The market believes in “magic”

Bloomberg is out today loudly proclaiming Yellen’s victory at stimulating the economy without awakening the demons of inflation.

While the Fed scales back the unprecedented stimulus that has inundated the world’s largest economy with more than $3 trillion of cheap cash, the differences between short- and long-term yields of U.S. government bonds indicate that investors are confident Fed Chair Janet Yellen can keep inflation in check as growth rebounds without having to ratchet up interest rates.

What’s that expression about horses and barn doors again?

Once again, there’s little explanation of where this magic confidence comes from — instead we are fed the standard logic of, “if the rates say that’s the way it is, then that’s the way it is”.   The five and thirty don’t lie.   Stop asking.  Just believe.

because magic

 

And who more objective to comment on such things than Priya Misra at (cough, primary dealer) Bank of America:

“The bond vigilantes have all been quieted,” Misra said by telephone on June 19. “The idea that just the act of printing money gets you inflation has been debunked.”

 

Got that?  Well… it’s true that pissing into the winds of credit destruction will probably get one drenched in one’s own effluence, one must point out the soaring prices of …well, everything… which just so happen to coincide with a half-decade of unprecedented “stimulus”.   

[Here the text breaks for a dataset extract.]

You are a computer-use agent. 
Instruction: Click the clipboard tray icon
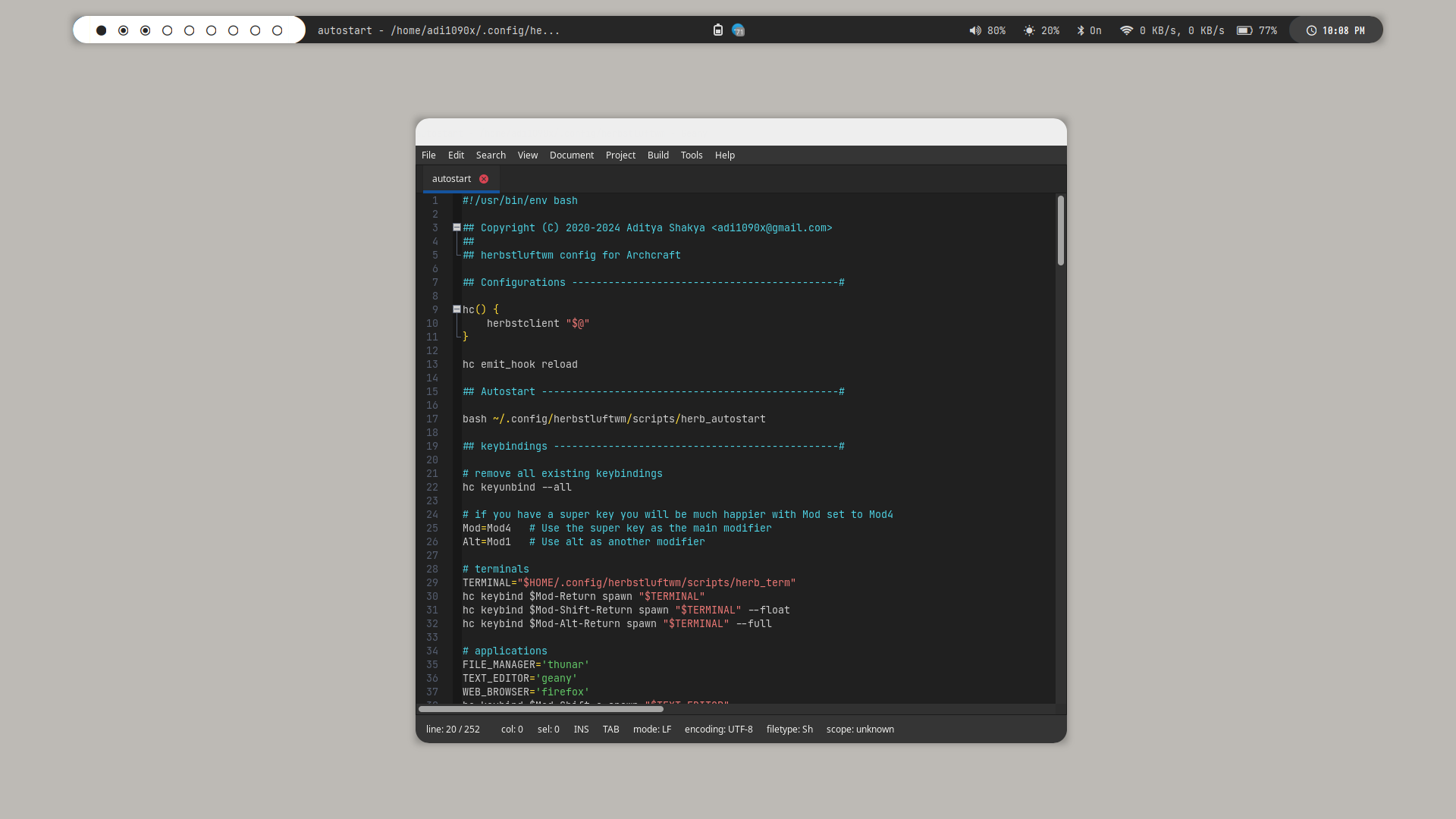click(x=717, y=30)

But who are we to question the obvious.

Never minding the fundamental reality that it’s not actually possible to push employment with low-rates in a carry-trading, yield-seeking globalized world anyway.   And never minding that inflation is already running at a rate closer to 10% if we were to measure it the way we used to.  One has to ask the Chairwoman if she has noticed the 90 MILLION that have dropped out of the workforce and stopped looking?  Because we’re having a hard time reconciling terms like “growth” with swelling numbers of Americans on foodstamps, soaring wealth disparity,  a financial sector out of control and a national debt at all time highs.

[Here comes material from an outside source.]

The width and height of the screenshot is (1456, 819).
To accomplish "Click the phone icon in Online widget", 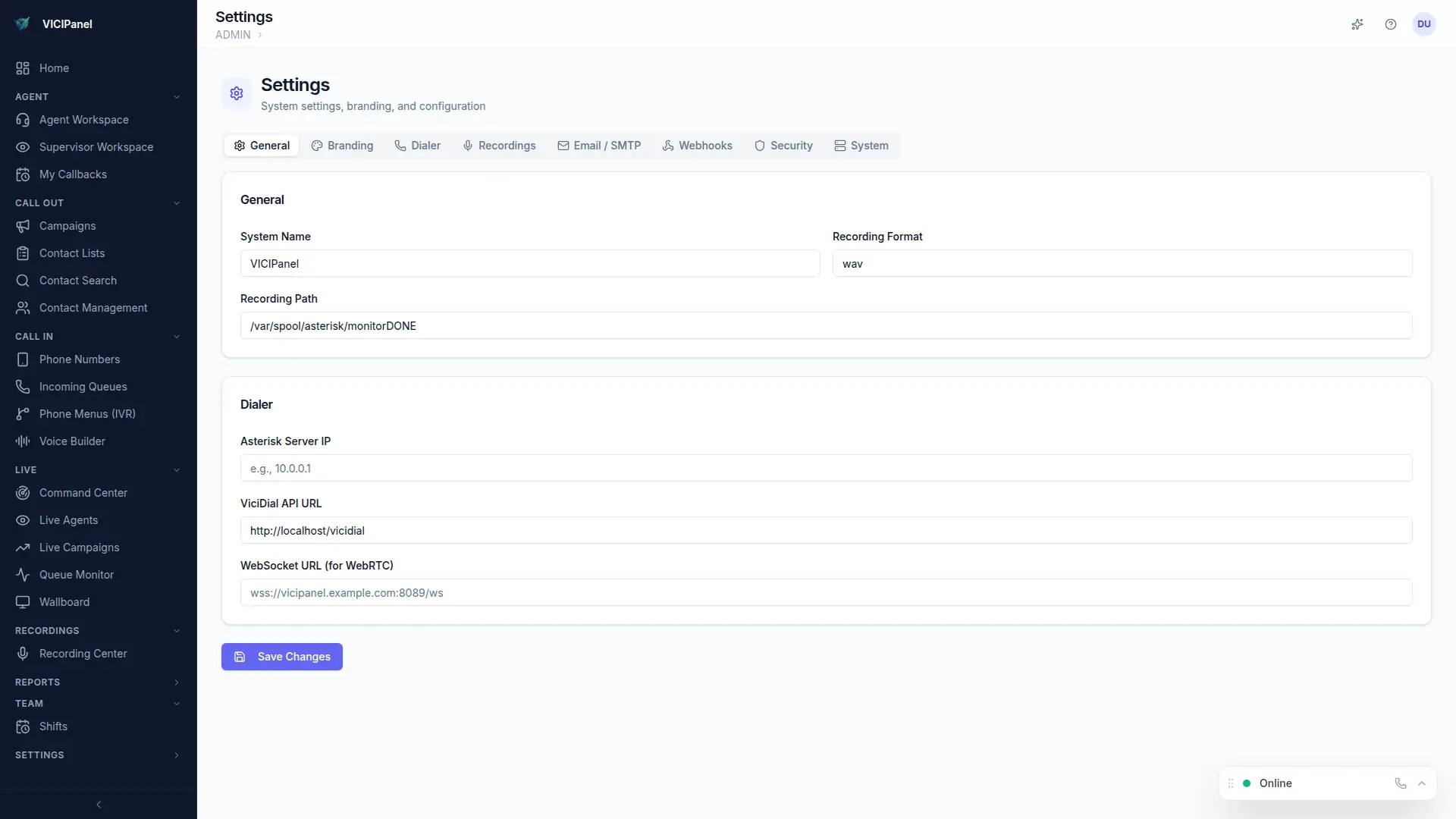I will (1401, 783).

But all that matters one supposes is that the “Market” believes in magic.  Hence:  There is no inflation.  Because if there was, the yields on the 5 and 30 wouldn’t be so darn cozy.  And it’s a free market economy… right?   Of course it is.

But the larger question that looms, isn’t whether or not inflation is running helter skelter (of course it is — to debate it is silly), but whether the Fed actually has a handle on rates at the end of the day.  Because if history is any guide, they’re going higher whether the Fed wants them to or not.  And that’s the kind of thing that puts a dent in portfolios.  The Fed’s included.